ETH is dancing with Google Tango

Google is working with various universities and other institutions on Project Tango, an initiative to develop mobile devices that can detect surroundings in three dimensions and enable navigation indoors. The first devices are expected to hit the market next year. ETH Zurich has a significant role in the project.

Enlarged view: Prototype
Surroundings can be detected in three dimensions with the Project Tango prototype device. (Photo: Simon Lynen / ETH Zurich)

A smartphone that can navigate you through a shopping centre and straight to the cereal aisle. A device that shows us how a sofa we have not yet purchased will actually look in our living room. Technology that can lead the blind much in the way that guide dogs do today. All of this could soon be a reality. A project group at internet giant Google is working with hardware manufacturers, public research institutions and others to develop this type of mobile device along with the necessary software. ETH professors Marc Pollefeys and Roland Siegwart and their staff are playing a major role in this initiative, codenamed Project Tango.

The key feature of the new device is its ability to capture the three-dimensional environment in detail and in real time. To do this, it not only has a camera, accelerometer and angular rate sensor like any other smartphone, but is also equipped with a second built-in camera and an infrared light source. The latter projects a pattern invisible to the human eye on to the surroundings that is then captured by one of the two cameras. Using this information and the data from the acceleration and angular rate sensor, the device can then calculate detailed spatial information.

Google has already produced prototypes that scientists from ETH Zurich are using for their research and to improve their algorithms. Google has announced that the first device should come on to the market next year; reportedly, it will be a tablet running the Android operating system.

Virtual and real world combined

“The possibilities of this device and the 3D data it delivers are limitless,” says Roland Siegwart, Professor of Autonomous Systems and Vice President of Research and Corporate Relations at ETH Zurich. “An incredible number of apps could be developed based on this technology. It remains to be seen what these will be.” The device may also open up entirely new possibilities for applications such as computer games. For example, the virtual content of games could be combined on the screen with the real surroundings captured by the camera. Gamers could use their mobile phones to navigate their way through virtually enhanced real environments, with virtual characters and objects moving with them on the screen. This combination of virtual and real worlds might also be useful for interior design visualisations.

Users can also use the technology to create their own 3D maps or download maps created by others and then use them on their devices. The device compares the surroundings with stored map data in order to determine the location, enabling GPS-like navigation even indoors. In contrast, GPS does not work indoors because the necessary satellite data cannot be received.

Advantages over GPS

Simon Lynen
Simon Lynen, PhD student at ETH, maps the streets of Zurich with a prototype helmet-mounted device. (Screenshot: Google ATAP Project Tango)

■ ■ ■ ■ ■ ■ ■

→ Task list
a) Return the passage of the Project Tango article starting at "ETH is dancing" and ending at "in the project.".
b) In the Project Tango article, condense the paragraph beginning "The key feature of the new device" into a short bulleted list that keeps its main facts.

→ Dataset entries
■ ■ ■ ■ ■ ■ ■

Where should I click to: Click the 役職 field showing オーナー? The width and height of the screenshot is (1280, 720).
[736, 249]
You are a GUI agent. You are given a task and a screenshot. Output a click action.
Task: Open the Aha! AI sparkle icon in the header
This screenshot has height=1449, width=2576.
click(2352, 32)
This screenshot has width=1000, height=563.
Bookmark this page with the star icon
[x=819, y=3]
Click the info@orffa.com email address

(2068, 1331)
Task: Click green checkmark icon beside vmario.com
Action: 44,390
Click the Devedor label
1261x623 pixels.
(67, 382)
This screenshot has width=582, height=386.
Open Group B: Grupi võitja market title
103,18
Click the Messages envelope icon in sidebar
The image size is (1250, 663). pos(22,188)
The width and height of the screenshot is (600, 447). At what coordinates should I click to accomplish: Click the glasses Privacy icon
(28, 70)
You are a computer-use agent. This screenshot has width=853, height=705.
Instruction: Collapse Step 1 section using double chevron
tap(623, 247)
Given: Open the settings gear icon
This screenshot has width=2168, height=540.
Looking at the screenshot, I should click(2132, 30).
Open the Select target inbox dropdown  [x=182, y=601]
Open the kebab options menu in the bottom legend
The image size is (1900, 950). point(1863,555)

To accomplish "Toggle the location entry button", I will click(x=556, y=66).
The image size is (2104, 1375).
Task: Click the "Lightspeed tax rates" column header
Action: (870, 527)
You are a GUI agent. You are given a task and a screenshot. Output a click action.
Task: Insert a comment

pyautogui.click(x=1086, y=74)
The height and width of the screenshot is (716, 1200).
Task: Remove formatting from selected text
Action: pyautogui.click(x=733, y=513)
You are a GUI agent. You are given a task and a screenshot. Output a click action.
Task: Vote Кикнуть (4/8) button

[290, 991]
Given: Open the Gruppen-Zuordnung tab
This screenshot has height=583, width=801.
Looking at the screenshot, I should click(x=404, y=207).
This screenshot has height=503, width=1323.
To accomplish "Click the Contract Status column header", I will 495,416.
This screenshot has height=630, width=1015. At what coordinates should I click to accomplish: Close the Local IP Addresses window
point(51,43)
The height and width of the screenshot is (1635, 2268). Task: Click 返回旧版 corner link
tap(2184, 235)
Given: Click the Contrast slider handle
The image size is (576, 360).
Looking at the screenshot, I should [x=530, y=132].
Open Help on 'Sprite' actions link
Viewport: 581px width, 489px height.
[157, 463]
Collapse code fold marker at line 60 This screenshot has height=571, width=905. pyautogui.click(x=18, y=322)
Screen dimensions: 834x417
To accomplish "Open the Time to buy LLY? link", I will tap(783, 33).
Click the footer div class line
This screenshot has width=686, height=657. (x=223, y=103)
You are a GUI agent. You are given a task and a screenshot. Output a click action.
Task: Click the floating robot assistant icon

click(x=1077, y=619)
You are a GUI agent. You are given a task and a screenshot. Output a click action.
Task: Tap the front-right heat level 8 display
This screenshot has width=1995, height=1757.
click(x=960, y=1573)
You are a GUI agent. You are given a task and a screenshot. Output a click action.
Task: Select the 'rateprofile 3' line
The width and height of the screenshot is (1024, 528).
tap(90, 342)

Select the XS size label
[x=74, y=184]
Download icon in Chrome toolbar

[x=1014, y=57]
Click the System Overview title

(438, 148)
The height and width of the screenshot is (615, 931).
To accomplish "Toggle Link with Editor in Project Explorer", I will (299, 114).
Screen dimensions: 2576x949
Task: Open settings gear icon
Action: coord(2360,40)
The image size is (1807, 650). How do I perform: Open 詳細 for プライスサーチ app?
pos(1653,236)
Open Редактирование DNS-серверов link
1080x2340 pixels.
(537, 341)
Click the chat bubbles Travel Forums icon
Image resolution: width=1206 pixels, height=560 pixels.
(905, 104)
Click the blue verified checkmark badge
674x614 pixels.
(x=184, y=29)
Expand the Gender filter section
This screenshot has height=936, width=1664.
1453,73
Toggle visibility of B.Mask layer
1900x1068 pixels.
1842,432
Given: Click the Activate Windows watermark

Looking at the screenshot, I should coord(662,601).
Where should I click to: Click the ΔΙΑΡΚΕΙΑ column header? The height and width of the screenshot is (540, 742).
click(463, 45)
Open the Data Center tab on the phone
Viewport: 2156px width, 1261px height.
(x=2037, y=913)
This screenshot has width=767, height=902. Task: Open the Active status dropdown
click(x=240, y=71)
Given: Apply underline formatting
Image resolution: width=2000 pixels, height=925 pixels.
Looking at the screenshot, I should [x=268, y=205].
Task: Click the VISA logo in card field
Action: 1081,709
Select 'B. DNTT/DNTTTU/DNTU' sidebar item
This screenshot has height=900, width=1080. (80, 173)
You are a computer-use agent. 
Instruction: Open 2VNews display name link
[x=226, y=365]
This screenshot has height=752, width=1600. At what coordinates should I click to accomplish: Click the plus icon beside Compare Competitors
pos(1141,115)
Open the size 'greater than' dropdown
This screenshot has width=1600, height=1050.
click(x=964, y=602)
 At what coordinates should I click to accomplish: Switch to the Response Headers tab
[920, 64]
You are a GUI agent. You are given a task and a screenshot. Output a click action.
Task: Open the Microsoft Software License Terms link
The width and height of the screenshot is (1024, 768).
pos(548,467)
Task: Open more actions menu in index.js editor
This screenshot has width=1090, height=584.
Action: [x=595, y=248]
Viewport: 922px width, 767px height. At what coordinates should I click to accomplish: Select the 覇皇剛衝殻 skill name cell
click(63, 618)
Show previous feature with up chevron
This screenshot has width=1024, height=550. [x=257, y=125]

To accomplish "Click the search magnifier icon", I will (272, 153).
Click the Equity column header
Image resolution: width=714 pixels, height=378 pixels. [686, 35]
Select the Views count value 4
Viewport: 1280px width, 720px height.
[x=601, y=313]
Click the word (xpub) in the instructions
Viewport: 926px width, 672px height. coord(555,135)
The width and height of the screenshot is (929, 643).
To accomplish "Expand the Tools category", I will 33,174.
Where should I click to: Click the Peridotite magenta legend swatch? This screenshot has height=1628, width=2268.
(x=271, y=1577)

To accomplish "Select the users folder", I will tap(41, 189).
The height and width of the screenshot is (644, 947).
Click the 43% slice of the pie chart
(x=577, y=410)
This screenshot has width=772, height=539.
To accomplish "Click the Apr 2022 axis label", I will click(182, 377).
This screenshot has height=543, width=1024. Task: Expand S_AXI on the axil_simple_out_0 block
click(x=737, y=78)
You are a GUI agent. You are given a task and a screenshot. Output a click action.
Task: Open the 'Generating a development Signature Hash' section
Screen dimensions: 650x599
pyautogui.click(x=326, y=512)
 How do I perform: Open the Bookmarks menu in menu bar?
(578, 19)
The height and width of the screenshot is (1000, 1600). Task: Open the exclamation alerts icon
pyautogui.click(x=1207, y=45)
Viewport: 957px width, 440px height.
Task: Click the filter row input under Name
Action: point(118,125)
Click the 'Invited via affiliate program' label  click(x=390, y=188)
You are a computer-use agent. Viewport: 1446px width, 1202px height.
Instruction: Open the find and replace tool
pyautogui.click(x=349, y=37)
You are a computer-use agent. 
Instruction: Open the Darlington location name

■ ■ ■ ■ ■ ■ ■

→ Answers to the exercises
a)
ETH is dancing with Google Tango

Google is working with various universities and other institutions on Project Tango, an initiative to develop mobile devices that can detect surroundings in three dimensions and enable navigation indoors. The first devices are expected to hit the market next year. ETH Zurich has a significant role in the project.

b)
- The device captures its three-dimensional surroundings in detail and in real time.
- Like other smartphones, it has a camera, an accelerometer and an angular rate sensor.
- It also has a second built-in camera and an infrared light source.
- The infrared source projects a pattern, invisible to the human eye, onto the surroundings, and one of the cameras captures it.
- The device combines this pattern with the acceleration and angular rate data to calculate detailed spatial information.